O ponto que o STF vai analisar é se essa exigência vale apenas para a contagem do tempo de contribuição ou se também impede que o trabalhador mantenha a qualidade de segurado quando paga menos que o mínimo.
O que defende cada lado
A Turma Nacional de Uniformização dos Juizados Especiais Federais (TNU) entende que a regra criada pela Reforma da Previdência trata apenas da contagem do tempo para a aposentadoria. Por isso, na avaliação do colegiado, pagar abaixo do valor mínimo não impede que o trabalhador continue tendo direito aos benefícios da Previdência.
Segundo esse entendimento, exigir a contribuição mínima deixaria sem proteção trabalhadores que recebem menos em alguns meses, como os empregados com contrato intermitente e aqueles que trabalham em jornada parcial.
Já o INSS defende que a contribuição mínima é necessária para manter o direito aos benefícios. Para o instituto, permitir que trabalhadores que contribuem abaixo do mínimo continuem protegidos pela Previdência pode aumentar os gastos do sistema e comprometer seu equilíbrio financeiro.
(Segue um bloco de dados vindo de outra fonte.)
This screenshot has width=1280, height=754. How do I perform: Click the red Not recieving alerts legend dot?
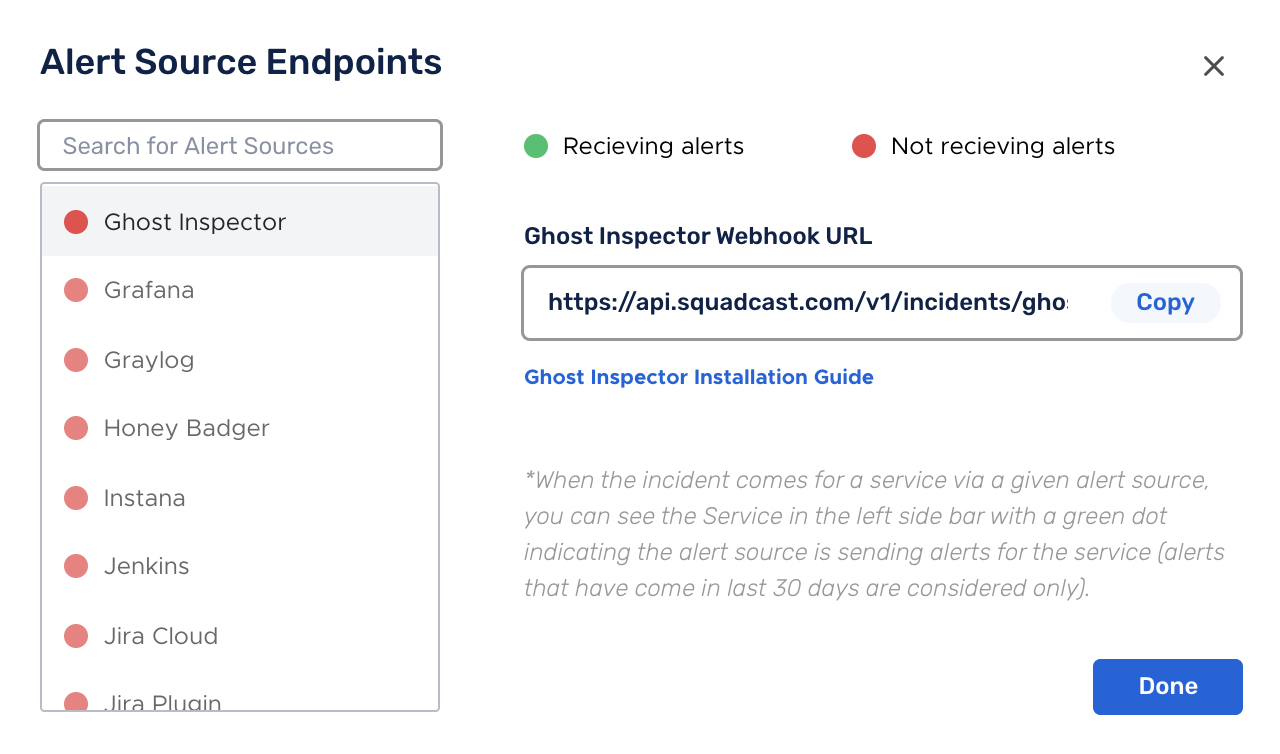[x=864, y=147]
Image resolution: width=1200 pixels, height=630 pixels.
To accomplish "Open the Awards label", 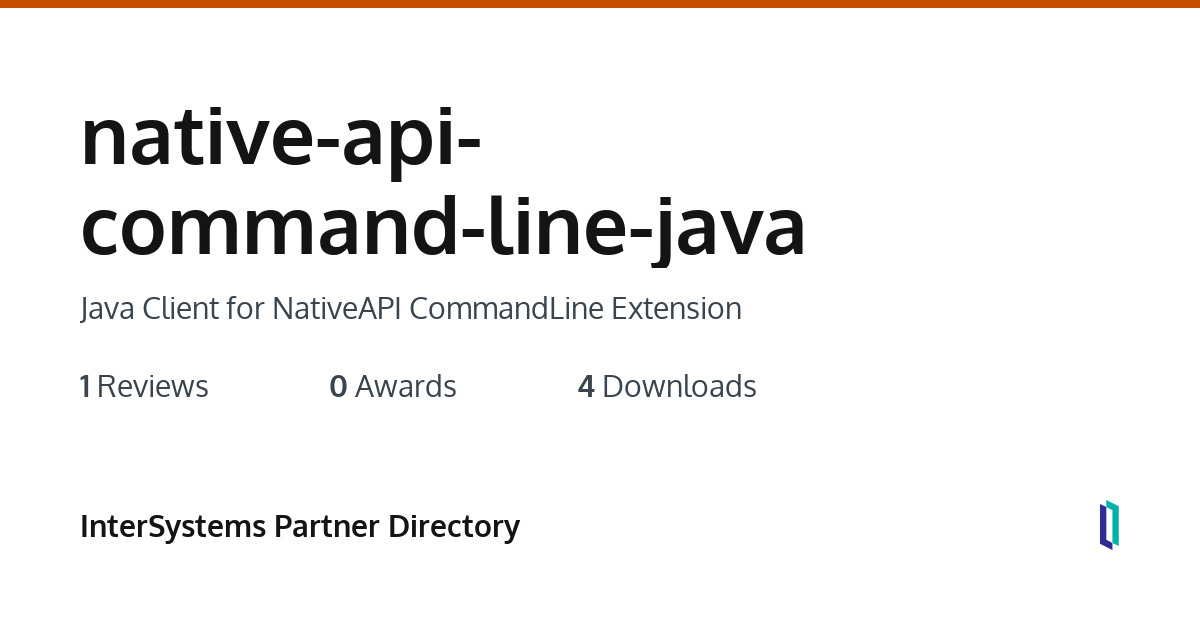I will pos(406,387).

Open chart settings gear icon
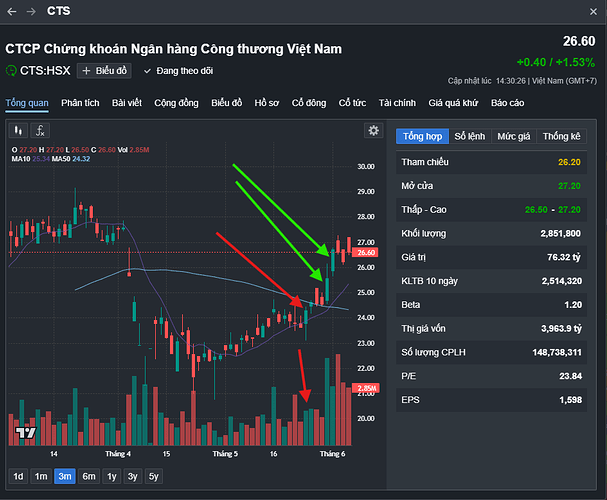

Decisão terá efeito em todo o país
Ao reconhecer a repercussão geral do caso, o presidente do STF, ministro Edson Fachin, afirmou que o tema tem relevância econômica, política, social e jurídica e ultrapassa os interesses das partes envolvidas no processo.
Quando o julgamento for concluído, o entendimento fixado pelo Supremo deverá ser seguido por todas as instâncias da Justiça em casos semelhantes.